Am nächsten Tag ging ich dann barfuß und in kurzer Hose zum Seminar. Ein anderer Teilnehmer hatte sich zumindest zu halblanger Hose und Sandalen --ohne Socken!-- durchgerungen. Die anderen bleiben bei langer Hose, Socken Schuhen etc. Nun ja, jeder nach seinem Plaisir ...

Meine Bekleidung und die Vorkenntnis vom Sonntag machte es mir leicht, nochmals baden zu gehen. Ohne lästiges Gepäck, Umweg über das Hotel oder dergleichen brauchte ich nur die U-Bahn zu nehmen, direkt an den gleichen Ort zu fahren, mich von den Klamotten zu befreien und in die Isar zu gleiten. Herrlich!

Am Mittwoch ging es dann wieder zurück.
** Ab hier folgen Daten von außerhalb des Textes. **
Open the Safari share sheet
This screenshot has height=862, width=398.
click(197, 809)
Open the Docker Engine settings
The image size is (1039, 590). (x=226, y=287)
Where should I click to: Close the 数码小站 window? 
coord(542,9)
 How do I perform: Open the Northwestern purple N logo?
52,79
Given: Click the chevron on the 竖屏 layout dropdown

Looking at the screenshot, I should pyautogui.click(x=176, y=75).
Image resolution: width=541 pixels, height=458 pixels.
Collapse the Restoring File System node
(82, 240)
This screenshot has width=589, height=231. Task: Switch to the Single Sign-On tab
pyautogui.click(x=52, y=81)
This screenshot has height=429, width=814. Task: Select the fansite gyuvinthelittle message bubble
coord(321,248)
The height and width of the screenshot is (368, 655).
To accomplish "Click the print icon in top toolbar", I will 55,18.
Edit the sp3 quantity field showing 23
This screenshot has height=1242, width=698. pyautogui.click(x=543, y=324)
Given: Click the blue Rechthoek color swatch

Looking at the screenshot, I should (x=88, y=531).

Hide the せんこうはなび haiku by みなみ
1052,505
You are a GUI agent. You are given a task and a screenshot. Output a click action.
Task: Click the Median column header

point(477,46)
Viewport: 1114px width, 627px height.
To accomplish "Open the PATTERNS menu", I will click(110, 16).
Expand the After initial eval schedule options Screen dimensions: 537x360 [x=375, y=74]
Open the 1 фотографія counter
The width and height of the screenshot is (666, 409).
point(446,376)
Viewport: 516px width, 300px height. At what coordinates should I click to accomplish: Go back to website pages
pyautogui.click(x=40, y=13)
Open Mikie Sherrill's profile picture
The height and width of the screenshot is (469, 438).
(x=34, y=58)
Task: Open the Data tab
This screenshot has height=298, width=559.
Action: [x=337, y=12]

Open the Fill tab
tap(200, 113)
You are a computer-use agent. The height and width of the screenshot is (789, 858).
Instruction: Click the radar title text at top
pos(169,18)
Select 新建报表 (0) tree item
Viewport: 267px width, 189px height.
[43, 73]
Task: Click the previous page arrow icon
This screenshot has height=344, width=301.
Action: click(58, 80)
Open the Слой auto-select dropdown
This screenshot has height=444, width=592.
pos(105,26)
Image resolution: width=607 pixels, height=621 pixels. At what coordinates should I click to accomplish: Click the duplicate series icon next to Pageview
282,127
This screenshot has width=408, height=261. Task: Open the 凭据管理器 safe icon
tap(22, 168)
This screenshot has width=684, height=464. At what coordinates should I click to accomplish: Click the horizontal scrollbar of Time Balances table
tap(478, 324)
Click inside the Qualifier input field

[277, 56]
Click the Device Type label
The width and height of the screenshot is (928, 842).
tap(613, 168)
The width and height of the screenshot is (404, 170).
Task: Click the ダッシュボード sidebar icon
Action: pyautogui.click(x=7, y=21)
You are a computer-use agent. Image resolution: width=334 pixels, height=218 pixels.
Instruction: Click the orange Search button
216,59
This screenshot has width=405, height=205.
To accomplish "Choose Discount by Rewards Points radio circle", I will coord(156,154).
Ganz besonders habe ich es genossen, bei dem --immer noch-- wunderschönen Sommerwetter in kurzer Hose und barfuß durch den Flughafen zu gehen und dann zwischen etlichen Geschäftsleuten im "vollen Ornat" im Flieger zu sitzen. Daß ich im Grunde beruflich zur gleichen Gruppe gehöre, diesen Dress Code teils befolge und teils genüßlich durch den Kakao ziehe, hat garantiert keiner von denen geahnt. Als ich in Dortmund ausstieg, hörte ich nur vom weitem, daß meine Barfüßigkeit ein Gesprächsthema war. Die Details kann ich leider nicht berichten, ich war einfach zu schnell, um die Gespräche noch mitzukriegen.

So ist das halt --man nennt mich auch "Speedy Gonzales"--: Selbst barfuß bin ich in der Regel schneller als das Gros der Mitmenschen.
[P.S.: Heute habe ich noch joggend ein paar andere Jogger überholt. Die hatten allerdings auch ein Handicap, nämlich Strümpfe und Schuhe an ihren Füßen. Oder müßte das jetzt "Pedicap" heißen???]